Sanifair-Toilette

Toilettengebühr an Raststätten

— 21.06.2012

Teures Geschäft

Im Raststättentest 2012 kritisiert der ADAC die Bezahl-Toiletten an deutschen Rastanlagen. Der Betreiber wehrt sich: Top-Qualität sei nicht zum Nulltarif möglich.
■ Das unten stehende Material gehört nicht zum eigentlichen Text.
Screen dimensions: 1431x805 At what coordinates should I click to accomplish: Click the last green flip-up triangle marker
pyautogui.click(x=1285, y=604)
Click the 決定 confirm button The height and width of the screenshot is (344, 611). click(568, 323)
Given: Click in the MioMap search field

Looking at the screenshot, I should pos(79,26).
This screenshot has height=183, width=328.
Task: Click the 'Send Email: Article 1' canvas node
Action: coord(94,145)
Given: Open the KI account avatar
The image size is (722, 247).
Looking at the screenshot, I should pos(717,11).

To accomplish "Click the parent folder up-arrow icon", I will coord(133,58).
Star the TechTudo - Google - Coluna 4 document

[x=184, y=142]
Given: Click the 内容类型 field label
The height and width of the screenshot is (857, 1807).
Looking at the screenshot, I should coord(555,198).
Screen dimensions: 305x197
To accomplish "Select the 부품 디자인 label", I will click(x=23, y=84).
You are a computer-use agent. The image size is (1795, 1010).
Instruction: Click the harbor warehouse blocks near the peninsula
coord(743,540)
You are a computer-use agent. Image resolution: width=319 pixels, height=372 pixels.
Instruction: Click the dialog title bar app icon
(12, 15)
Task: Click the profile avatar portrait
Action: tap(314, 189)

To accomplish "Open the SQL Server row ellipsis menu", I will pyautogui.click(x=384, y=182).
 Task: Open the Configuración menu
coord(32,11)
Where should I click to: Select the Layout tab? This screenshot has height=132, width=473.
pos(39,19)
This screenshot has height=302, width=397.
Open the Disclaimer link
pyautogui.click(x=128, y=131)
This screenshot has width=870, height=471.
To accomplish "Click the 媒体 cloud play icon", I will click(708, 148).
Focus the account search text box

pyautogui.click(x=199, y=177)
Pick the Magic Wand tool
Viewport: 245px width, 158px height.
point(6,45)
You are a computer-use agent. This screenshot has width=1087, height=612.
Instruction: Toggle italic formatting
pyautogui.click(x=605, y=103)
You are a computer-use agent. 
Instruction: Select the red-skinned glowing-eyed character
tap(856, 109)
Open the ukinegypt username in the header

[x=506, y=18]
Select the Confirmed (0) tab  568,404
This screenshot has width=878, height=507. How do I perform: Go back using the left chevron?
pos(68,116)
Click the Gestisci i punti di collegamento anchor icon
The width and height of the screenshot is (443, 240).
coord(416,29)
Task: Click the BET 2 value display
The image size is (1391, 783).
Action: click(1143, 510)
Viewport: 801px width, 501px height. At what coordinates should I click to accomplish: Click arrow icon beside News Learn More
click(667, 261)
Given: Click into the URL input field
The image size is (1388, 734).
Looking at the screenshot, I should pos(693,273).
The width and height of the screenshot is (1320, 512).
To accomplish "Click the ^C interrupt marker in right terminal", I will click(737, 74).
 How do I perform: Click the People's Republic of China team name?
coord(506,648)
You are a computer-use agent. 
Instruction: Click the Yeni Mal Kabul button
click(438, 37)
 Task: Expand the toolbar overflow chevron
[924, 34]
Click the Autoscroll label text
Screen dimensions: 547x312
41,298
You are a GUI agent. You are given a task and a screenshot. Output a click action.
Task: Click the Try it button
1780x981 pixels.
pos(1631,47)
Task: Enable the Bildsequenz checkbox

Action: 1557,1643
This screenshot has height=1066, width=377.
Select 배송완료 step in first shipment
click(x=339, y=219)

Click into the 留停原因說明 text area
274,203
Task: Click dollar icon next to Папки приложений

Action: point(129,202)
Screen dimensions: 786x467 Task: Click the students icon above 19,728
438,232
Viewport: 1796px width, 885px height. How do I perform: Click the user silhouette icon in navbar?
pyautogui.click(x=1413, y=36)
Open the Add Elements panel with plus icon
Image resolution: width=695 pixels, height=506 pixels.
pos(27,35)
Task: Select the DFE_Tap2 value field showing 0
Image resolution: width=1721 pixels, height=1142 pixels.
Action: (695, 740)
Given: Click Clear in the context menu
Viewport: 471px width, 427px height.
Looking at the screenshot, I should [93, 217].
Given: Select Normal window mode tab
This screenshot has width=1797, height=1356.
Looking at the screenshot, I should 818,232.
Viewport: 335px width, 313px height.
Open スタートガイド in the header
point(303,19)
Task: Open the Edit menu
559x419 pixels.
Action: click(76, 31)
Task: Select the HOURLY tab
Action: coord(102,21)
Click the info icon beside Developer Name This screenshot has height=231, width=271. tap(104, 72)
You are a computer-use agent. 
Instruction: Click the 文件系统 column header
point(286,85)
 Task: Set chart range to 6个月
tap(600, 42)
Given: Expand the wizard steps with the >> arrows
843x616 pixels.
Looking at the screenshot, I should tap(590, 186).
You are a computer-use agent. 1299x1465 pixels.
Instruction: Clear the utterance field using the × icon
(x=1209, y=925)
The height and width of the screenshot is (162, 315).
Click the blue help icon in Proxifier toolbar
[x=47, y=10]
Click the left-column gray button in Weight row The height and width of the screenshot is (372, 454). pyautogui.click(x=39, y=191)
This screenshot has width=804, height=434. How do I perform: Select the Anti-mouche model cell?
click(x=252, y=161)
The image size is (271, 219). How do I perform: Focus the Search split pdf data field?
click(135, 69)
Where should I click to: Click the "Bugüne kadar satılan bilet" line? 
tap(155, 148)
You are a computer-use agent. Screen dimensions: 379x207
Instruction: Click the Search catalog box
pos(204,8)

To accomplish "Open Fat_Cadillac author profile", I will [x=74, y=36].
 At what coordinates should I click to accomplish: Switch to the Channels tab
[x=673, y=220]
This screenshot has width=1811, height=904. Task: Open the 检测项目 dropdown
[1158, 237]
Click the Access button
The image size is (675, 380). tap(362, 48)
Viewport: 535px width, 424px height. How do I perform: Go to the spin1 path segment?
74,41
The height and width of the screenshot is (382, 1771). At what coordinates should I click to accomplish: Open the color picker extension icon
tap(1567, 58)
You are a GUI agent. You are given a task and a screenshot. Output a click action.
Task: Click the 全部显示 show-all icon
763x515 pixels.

(dpa) Für viele Autobahn-Reisende ist es ein Ärgernis: Der Zugang zu den Toiletten an den meisten Raststätten ist nur gegen 70 Cent Gebühr möglich. Darin enthalten ist ein Verzehr-Gutschein in Höhe von 50 Cent, aber 20 Cent kostet die Nutzung dennoch extra. Der Betreiber dieser Raststätten, das Bonner Unternehmen Tank & Rast, wehrt sich nun gegen Kritik an dem Toiletten-Entgelt und begründet es mit eigenen Kosten. Der ADAC bemängelt in seinem Rastanlagentest 2012 die Kosten für die Toilettennutzung in Deutschland. In Nachbarländern sei die Nutzung entweder kostenfrei oder die Gebühr werde zurückerstattet, wenn der Kunde im Shop oder Restaurant Geld ausgebe.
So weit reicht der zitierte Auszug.